▸ Aim of the exercise: Quote every line in the material that contains the word "accomplish".

▸ Data provided:

┄┄┄┄┄┄┄┄┄┄

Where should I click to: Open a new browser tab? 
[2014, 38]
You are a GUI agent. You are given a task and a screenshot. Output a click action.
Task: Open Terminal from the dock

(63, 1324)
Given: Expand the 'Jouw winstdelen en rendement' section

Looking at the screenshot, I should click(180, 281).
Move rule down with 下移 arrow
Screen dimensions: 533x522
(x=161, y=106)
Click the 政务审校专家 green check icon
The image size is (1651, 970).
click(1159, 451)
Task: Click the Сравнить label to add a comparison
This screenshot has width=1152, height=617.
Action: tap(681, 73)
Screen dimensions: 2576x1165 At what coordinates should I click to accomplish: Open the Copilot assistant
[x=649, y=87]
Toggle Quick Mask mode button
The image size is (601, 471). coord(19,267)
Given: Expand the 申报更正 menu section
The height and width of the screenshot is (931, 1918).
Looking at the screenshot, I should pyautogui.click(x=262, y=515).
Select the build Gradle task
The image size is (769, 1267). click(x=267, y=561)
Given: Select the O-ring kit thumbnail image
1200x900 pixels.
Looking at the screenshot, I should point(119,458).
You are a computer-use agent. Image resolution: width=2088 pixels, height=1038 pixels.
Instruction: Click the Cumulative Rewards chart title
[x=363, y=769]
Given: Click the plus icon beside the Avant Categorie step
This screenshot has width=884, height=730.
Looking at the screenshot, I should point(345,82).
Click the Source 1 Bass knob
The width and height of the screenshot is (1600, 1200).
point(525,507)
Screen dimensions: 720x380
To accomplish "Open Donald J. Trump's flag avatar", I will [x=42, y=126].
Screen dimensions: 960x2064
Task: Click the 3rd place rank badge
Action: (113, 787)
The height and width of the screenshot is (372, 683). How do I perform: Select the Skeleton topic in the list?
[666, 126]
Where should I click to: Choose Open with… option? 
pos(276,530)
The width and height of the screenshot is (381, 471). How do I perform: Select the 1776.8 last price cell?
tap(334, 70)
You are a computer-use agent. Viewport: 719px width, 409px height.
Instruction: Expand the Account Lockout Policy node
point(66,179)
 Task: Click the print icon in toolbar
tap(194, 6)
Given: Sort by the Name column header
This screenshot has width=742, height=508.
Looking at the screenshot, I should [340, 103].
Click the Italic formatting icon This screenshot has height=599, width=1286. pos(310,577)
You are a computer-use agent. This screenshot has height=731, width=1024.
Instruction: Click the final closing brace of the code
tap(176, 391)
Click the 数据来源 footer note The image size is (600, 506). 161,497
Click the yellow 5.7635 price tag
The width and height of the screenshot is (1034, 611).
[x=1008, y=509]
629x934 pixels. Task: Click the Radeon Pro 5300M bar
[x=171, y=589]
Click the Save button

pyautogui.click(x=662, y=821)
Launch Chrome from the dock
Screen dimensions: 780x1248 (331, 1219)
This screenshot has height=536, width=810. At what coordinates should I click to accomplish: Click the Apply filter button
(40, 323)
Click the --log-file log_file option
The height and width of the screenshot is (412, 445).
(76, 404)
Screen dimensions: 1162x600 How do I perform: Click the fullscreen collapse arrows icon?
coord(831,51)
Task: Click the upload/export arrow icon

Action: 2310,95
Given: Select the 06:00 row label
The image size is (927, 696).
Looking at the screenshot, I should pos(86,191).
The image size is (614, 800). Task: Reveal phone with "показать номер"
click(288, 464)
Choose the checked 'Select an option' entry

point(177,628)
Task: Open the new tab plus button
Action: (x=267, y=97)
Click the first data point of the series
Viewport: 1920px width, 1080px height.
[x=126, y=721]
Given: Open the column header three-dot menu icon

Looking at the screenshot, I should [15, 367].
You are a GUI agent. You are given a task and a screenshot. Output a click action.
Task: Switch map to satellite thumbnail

┄┄┄┄┄┄┄┄┄┄

▸ Result of this exercise:
Screen dimensions: 2576x1165 At what coordinates should I click to accomplish: Open the Copilot assistant
To accomplish "Open Donald J. Trump's flag avatar", I will [x=42, y=126].
This screenshot has height=536, width=810. At what coordinates should I click to accomplish: Click the Apply filter button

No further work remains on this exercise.